Click-target data:
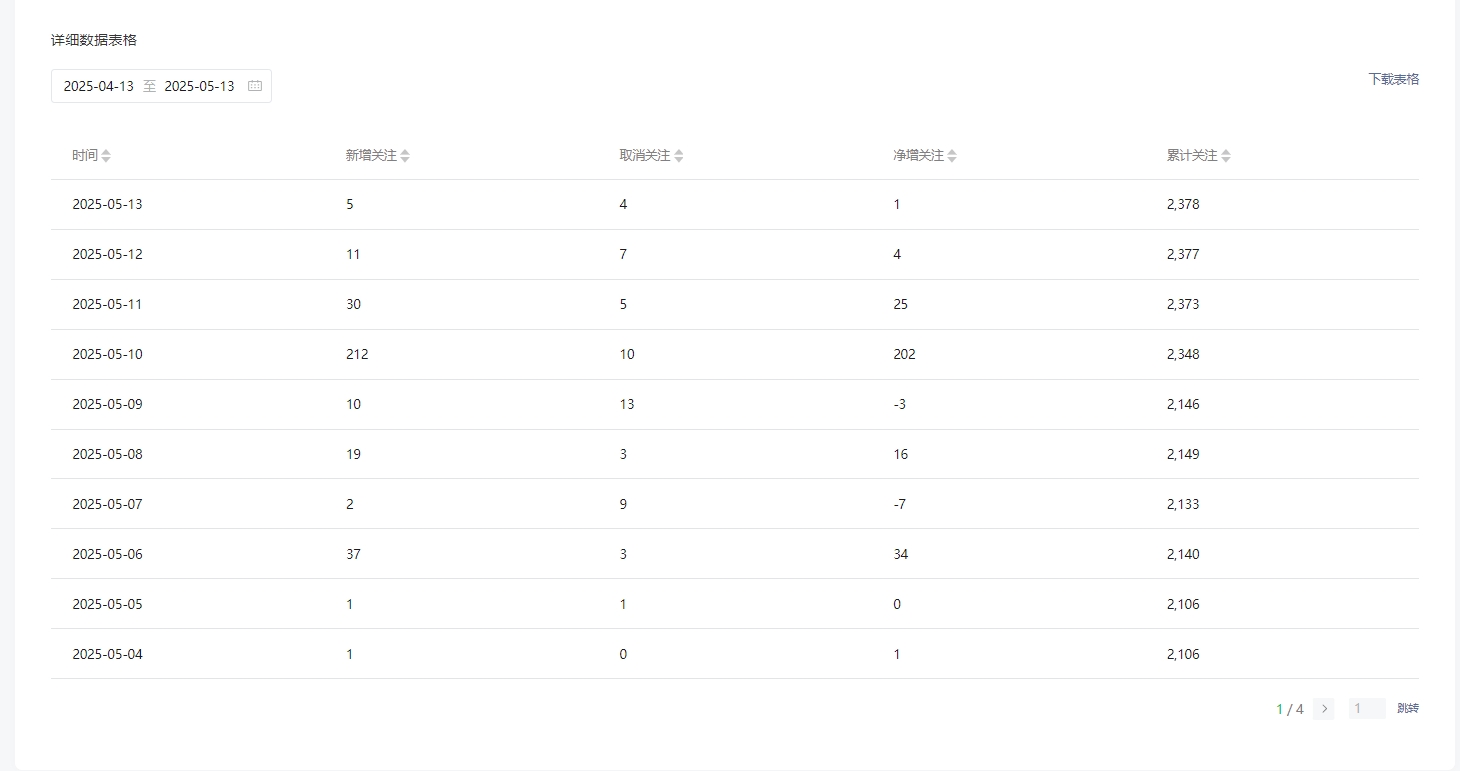Click the 累计关注 header text
Image resolution: width=1460 pixels, height=771 pixels.
(x=1192, y=156)
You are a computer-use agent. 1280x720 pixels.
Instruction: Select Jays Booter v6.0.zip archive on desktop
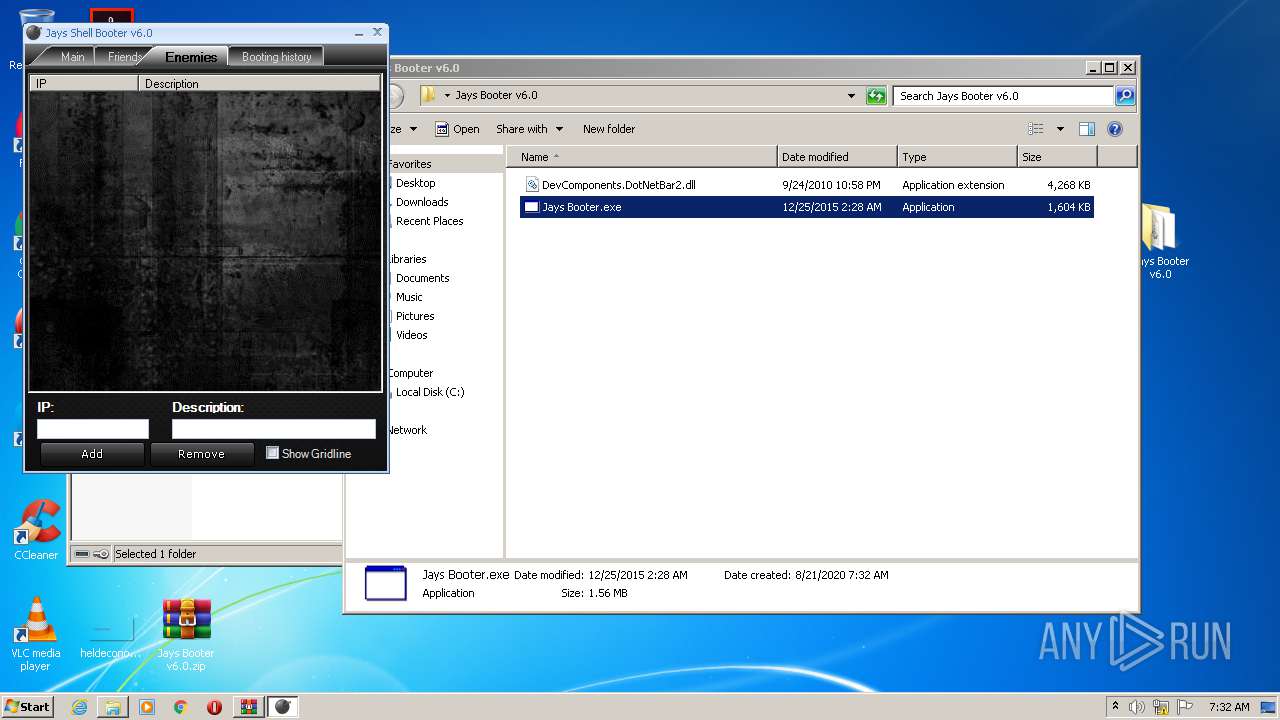tap(186, 624)
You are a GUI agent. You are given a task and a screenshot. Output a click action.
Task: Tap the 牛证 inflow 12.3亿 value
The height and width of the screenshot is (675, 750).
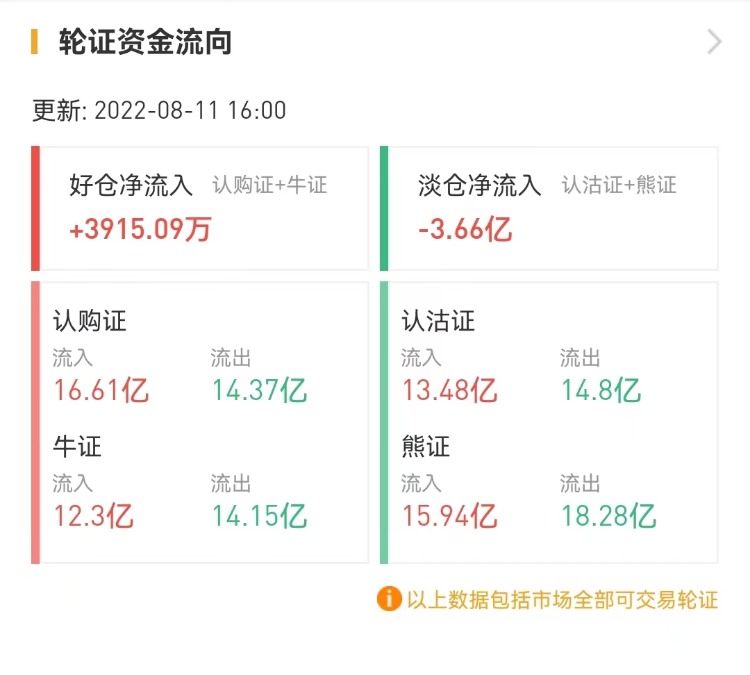click(93, 515)
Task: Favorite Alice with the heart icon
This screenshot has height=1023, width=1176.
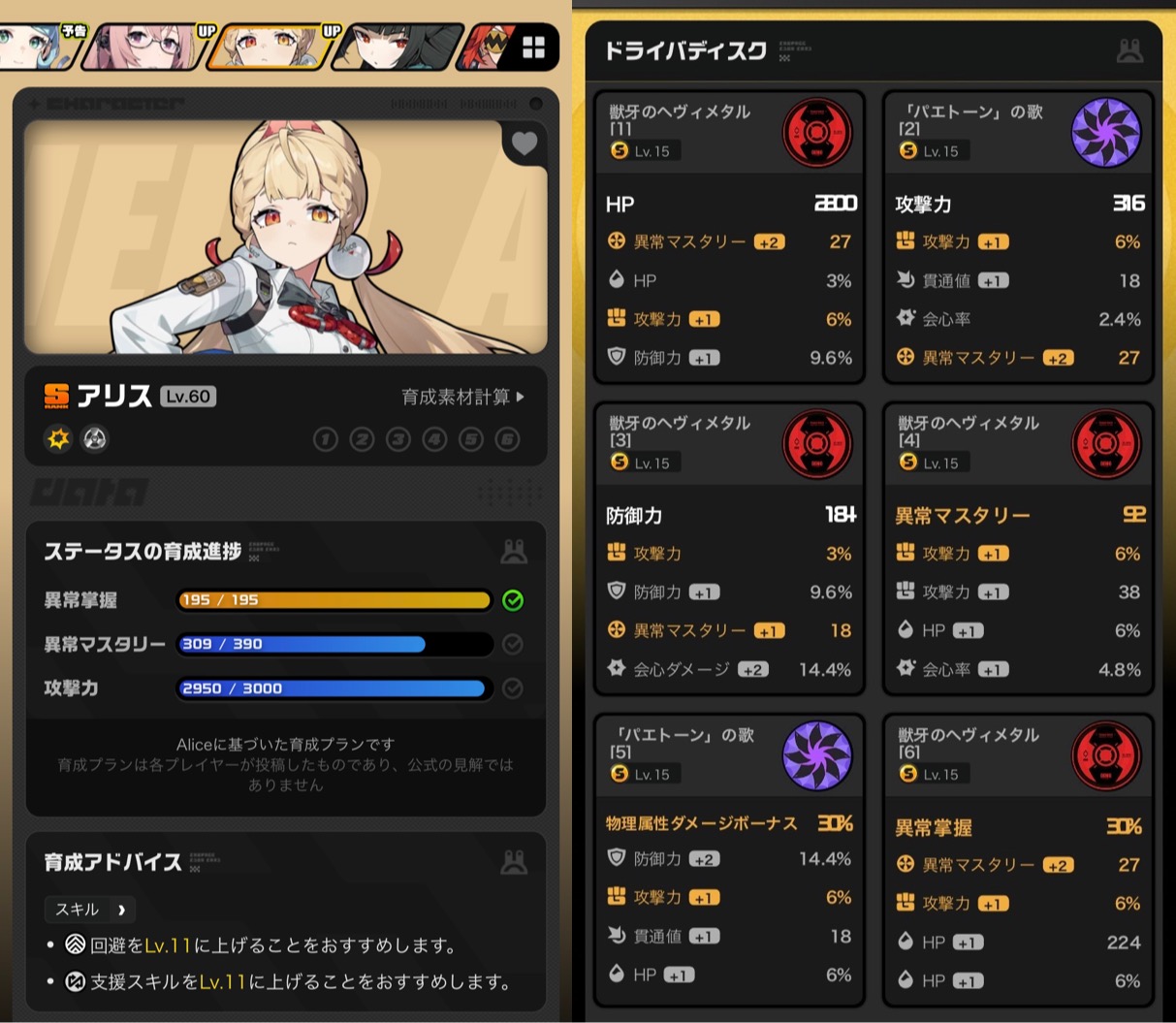Action: 524,144
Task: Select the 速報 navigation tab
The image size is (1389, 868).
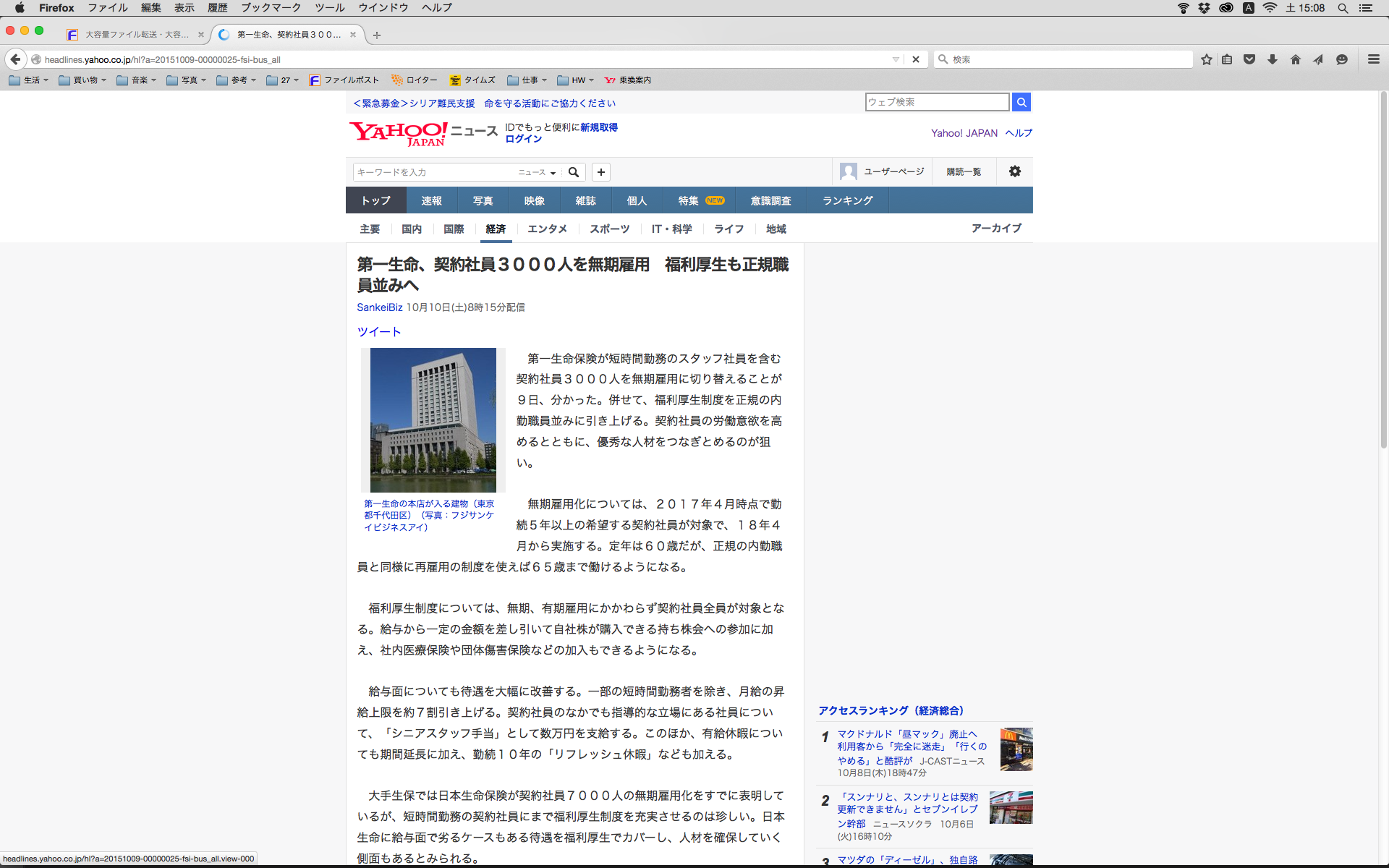Action: tap(431, 200)
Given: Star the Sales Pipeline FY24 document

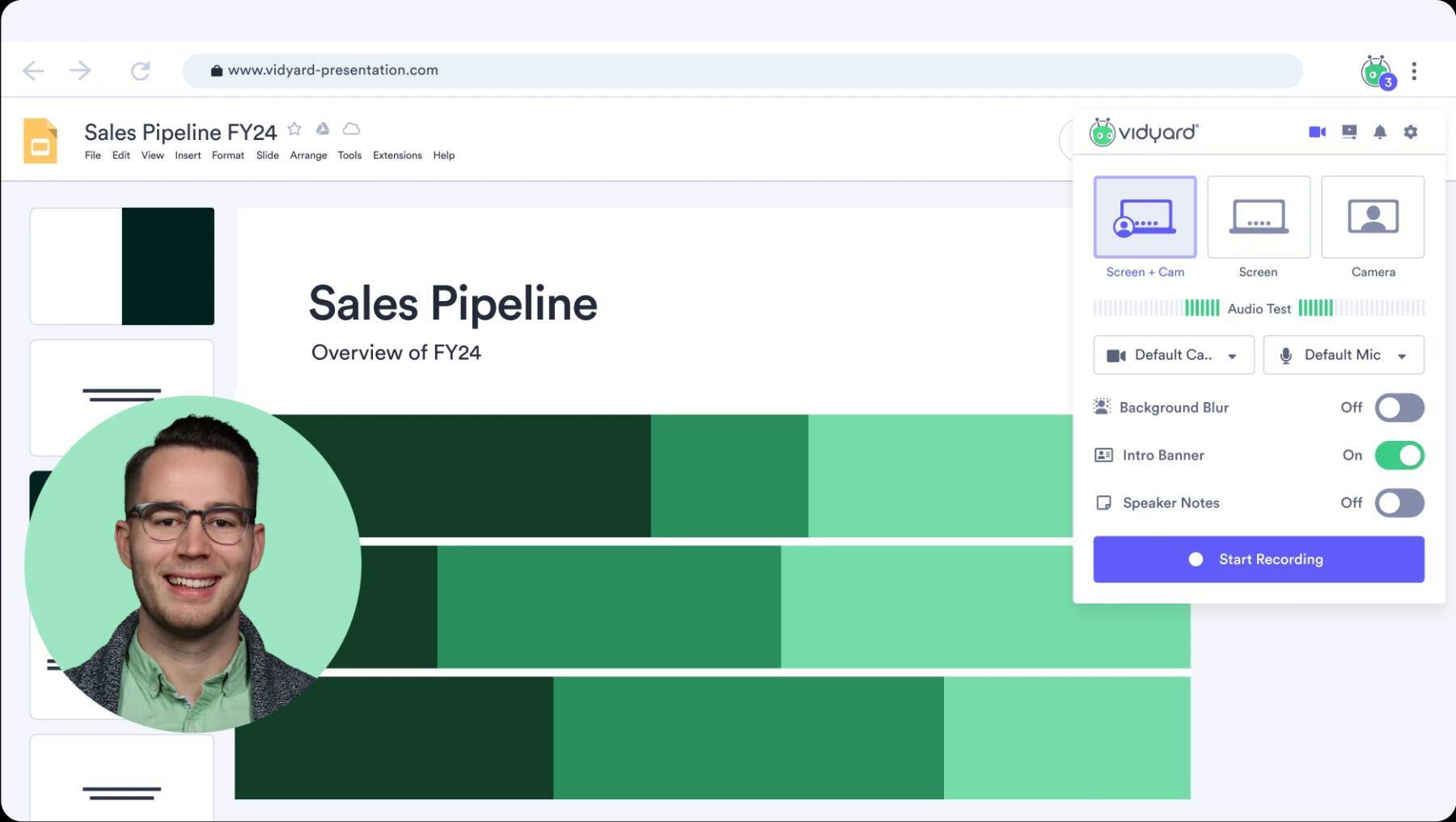Looking at the screenshot, I should [x=294, y=129].
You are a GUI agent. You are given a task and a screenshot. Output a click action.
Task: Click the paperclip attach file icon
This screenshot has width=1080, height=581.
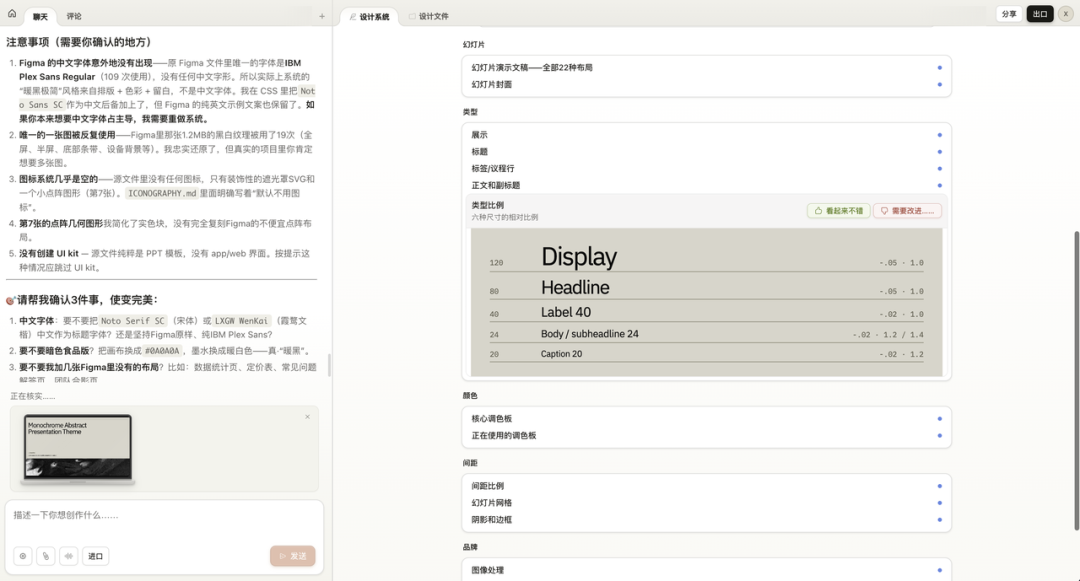coord(45,556)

What is expected: Arrange every line of the records above as a numbered list, leaving out blank lines and the pictures.

Written answer:
1. Click the 累计关注 header text
2. Image resolution: width=1460 pixels, height=771 pixels.
3. (x=1192, y=156)
4. You are a computer-use agent. 1280x720 pixels.
5. Instruction: Select Jays Booter v6.0.zip archive on desktop
6. tap(186, 624)
7. You are a GUI agent. You are given a task and a screenshot. Output a click action.
8. Task: Tap the 牛证 inflow 12.3亿 value
9. The height and width of the screenshot is (675, 750).
10. click(93, 515)
11. Task: Favorite Alice with the heart icon
12. This screenshot has height=1023, width=1176.
13. Action: 524,144
14. Task: Select the 速報 navigation tab
15. The image size is (1389, 868).
16. Action: tap(431, 200)
17. Given: Star the Sales Pipeline FY24 document
18. Looking at the screenshot, I should [x=294, y=129].
19. You are a GUI agent. You are given a task and a screenshot. Output a click action.
20. Task: Click the paperclip attach file icon
21. This screenshot has width=1080, height=581.
22. coord(45,556)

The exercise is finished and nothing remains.